VANCOUVER -- A health alert has been issued to about 1,500 Metro Vancouver patients who may have contracted HIV or hepatitis B or C through the poor cleaning practises of an illegal dentist.

The alert, issued by the Fraser Health Authority, urges people who were clients of Tung Sheng Wu, also known as David Wu, to get a blood test to determine if they were exposed to blood-borne viruses.

The College of Dental Surgeons of B.C. said it hired private investigators to conduct surveillance on Wu's Burnaby, B.C., home after it received a complaint.

College registrar Jerome Marburg said the man isn't a dentist, isn't registered to practice in B.C. and there was no indication he was competent to practise.

"We know we have evidence showing a range of practice from fillings and extractions to orthodontics," he said in an interview.

Marburg said the concern now is for patients, because Wu's operation didn't come close to the hospital-like cleaning regime that B.C. dentists are instructed to maintain.

"The evidence certainly shows not a very clean establishment."

College president Dr. Peter Stevenson-Moore said in a news release material seized from Wu's home didn't come close to standards set for patient care, "which leads us to believe that he has put his clients' health at risk for his own gain."

The Fraser Health Authority said letters are being sent out to clients of their potential exposure and telling them to contact public health to get tested.

Marburg said they believe Wu targeted the Chinese-Canadian community and most of the man's records for 1,500 clients were written in Cantonese.
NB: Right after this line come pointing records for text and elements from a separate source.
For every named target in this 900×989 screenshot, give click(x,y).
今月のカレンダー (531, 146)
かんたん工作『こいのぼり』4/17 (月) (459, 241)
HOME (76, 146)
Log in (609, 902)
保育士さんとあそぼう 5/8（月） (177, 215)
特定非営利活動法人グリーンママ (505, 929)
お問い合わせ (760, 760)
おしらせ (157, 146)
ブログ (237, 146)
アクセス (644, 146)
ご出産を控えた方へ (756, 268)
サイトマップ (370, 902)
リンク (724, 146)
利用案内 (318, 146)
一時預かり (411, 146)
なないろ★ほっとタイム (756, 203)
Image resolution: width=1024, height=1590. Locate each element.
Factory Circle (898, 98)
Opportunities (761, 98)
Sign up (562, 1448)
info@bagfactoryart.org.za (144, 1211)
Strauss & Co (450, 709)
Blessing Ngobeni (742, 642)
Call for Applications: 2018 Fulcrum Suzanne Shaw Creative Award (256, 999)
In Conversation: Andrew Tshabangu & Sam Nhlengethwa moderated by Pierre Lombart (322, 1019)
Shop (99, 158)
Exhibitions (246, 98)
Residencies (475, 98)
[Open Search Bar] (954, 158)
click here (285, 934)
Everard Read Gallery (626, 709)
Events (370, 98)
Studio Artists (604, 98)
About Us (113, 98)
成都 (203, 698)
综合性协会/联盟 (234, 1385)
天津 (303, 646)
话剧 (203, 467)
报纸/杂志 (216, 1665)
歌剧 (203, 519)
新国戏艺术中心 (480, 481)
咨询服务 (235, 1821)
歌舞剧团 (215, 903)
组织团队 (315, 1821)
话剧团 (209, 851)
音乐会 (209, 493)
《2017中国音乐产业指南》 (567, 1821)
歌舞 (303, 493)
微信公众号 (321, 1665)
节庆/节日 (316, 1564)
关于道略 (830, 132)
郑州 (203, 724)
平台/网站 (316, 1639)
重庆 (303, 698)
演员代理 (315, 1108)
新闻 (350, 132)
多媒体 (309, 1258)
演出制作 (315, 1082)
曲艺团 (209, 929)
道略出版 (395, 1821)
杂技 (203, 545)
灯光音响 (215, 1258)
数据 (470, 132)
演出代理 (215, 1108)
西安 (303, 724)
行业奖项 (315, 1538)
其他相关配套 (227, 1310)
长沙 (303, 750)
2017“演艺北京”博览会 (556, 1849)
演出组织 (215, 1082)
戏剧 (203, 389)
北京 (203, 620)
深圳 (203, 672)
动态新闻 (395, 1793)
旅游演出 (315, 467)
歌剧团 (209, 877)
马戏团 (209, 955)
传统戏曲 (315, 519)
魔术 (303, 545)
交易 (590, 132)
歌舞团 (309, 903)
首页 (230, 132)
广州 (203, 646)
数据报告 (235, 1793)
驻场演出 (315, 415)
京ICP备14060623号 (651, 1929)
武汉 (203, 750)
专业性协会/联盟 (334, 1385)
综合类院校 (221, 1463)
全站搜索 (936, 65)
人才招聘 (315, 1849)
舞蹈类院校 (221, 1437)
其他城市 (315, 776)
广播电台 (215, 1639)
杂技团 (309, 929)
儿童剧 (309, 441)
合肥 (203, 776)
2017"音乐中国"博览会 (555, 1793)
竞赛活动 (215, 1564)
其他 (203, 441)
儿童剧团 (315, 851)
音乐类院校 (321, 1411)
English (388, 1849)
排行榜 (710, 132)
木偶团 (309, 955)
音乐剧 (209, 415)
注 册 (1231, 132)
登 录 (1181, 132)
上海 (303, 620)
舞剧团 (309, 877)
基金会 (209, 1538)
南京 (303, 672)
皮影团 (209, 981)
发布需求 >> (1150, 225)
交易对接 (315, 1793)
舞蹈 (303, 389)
This isn't the first time the college has had dealings with Wu.

In 2003, the college obtained a court injunction ordering the man to stop his underground dental practice.

At the time, Marburg said Wu was contrite.

"He recognized that he was doing wrong, promised not to do anything like that again and we had every indication that he was, in fact, leaving the country."

Instead, a complaint from an unhappy client led the college to investigate Wu once again. On May 29, RCMP and college investigators entered Wu's home with a search warrant.

The college will be in court next week asking for a renewed injunction and a contempt order against the man for breaking the original injunction.

Marburg said such a contempt order could mean jail time, but he didn't want to speculate what a judge might decide.

"We think this guy is on the high end of the scale and we're going to make arguments for a very strong remedy, the court can decide that."